# pH



## Fishy Lee (Nov 9, 2005)

So, my tank is all cycled, full of fish which are all super happy, have been living well for over a month. But I can't get my pH down. It's around 8.3, and I've put pH down in it about 4/5 times, but it's not doing a thing. Any tips???


----------



## Thomas (Nov 8, 2005)

I would not use those products like PH Down. It is not safe enough. It is difficult to predict how it changes the PH. If somehow it changes it too quickly, the fish will be badly affected.

What fish do you keep? You may not need to get the PH down. My tap water is PH 8 and I keep a variety of fish without problem. :fun:


----------



## Georgia Peach (Sep 23, 2005)

there may be something in your tank that is buffering your PH to that level.


----------



## fishfreaks (Jan 19, 2005)

I agree with Thomas. The ph up and down products can be harmful to your fish, and it doesnt work for a long period of time. It's just a waste of money IMO.


----------



## Fishfirst (Jan 24, 2005)

exactly... ph down is a waste of money... what fish do you keep... it might be that they already like that pH.


----------



## wildtiger (Jun 8, 2005)

Natural ways to lower your ph is to add driftwood and or RO water.


----------



## mrmoby (Jan 18, 2005)

Personally, I wouldn't sweat the ph issue. I have ph in the same area, and after many attepts and no sucsess in changing it, I just stopped fighting it. All my fish do well, particularly my cichlids. I have had a few types of fish that didn't fair well, neon tetras for example, and I have just accepted the fact that there are some fish that will never thrive in my conditions. That being said, in my opinion, and I know some will surely differ, ph levels and a fishs' ability to tolerate them are somewhat overemphasized. If your fish are doing well, leave well enough alone.


----------



## Fishy Lee (Nov 9, 2005)

I have 3 Angel Fish, 1 African Gold Severum, 1 Blue Gourami, 2 Gold Gouramis, Pleco, 4 red tetras, and 3 molly's. The fish do seem really happy, I did lose an angel fish just yesterday actually, but the other three are thriving and very happy fish, as are all the fish in the tank. So it's okay taht the pH is up around there? Should I make any big leaps to fix it.


----------



## Guest (Nov 10, 2005)

id put a nice piece of driftwood in there to lower it.


----------



## Fishfirst (Jan 24, 2005)

Severtums in a community tank? I maybe mistaken but I didn't think that was a good idea to mix them. About the pH, what is it currently? If its 8 or less you'll have no problems... 8.4 you will have a hard time keeping tetras and the like.

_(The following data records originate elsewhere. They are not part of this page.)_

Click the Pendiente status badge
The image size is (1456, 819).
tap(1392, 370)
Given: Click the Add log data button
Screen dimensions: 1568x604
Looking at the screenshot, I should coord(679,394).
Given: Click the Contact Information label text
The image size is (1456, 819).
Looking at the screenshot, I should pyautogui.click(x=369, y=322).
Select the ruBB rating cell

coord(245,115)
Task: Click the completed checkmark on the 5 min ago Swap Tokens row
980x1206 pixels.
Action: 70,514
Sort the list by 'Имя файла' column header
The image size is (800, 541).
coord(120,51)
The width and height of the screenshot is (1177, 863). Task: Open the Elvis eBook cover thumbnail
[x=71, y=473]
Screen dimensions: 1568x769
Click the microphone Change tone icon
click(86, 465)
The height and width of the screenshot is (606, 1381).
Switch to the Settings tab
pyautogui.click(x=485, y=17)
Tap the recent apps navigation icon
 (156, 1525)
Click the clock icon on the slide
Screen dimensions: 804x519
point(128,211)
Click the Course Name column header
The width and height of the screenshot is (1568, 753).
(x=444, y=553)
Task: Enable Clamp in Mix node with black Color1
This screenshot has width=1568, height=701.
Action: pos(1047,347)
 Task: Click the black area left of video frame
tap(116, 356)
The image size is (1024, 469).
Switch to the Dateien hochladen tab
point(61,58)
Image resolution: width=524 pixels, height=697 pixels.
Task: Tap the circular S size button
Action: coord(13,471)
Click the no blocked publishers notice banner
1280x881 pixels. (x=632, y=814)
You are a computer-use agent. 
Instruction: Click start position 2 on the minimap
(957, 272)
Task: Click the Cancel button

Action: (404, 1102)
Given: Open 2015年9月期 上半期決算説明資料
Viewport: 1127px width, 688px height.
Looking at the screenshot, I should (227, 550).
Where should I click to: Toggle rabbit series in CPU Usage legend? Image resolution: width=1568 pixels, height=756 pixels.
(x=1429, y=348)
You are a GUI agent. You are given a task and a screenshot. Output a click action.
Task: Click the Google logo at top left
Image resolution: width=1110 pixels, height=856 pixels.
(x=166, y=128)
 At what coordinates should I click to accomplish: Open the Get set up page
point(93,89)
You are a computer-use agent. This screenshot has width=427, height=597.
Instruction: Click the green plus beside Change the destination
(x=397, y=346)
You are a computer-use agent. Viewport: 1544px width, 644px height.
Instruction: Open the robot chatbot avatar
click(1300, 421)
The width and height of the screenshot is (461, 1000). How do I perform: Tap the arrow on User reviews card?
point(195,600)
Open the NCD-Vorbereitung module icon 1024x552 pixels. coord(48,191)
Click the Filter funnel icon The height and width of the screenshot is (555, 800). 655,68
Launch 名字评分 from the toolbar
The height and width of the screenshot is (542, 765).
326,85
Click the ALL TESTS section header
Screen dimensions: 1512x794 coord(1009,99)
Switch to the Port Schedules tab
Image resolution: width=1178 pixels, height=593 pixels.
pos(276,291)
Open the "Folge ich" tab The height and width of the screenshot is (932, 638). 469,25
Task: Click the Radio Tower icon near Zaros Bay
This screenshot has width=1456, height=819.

whoops... just realized you posted your pH in your first post... WOW sorry.


----------



## Thomas (Nov 8, 2005)

Fishy Lee said:


> I have 3 Angel Fish, 1 African Gold Severum, 1 Blue Gourami, 2 Gold Gouramis, Pleco, 4 red tetras, and 3 molly's. The fish do seem really happy, I did lose an angel fish just yesterday actually, but the other three are thriving and very happy fish, as are all the fish in the tank. So it's okay taht the pH is up around there? Should I make any big leaps to fix it.


If you get your fish from a local fish store, the fish there probably have acclimatize to the same water (& PH) as in your home. Have a word with them to see if they have changed the water to suit the fish or "change" the fish to suit the water. It would be better if it is the latter.

I will say Angel, gourami, pleco, and molly are fine in that PH (molly likes hard water in particular). I don't know Severum and the red tetras, I'm afraid.


----------



## Georgia Peach (Sep 23, 2005)

like its already been said, its best to keep fish that can tolerate the high PH levels. My water is high here too - I keep cichlids and catfish and they do great.


----------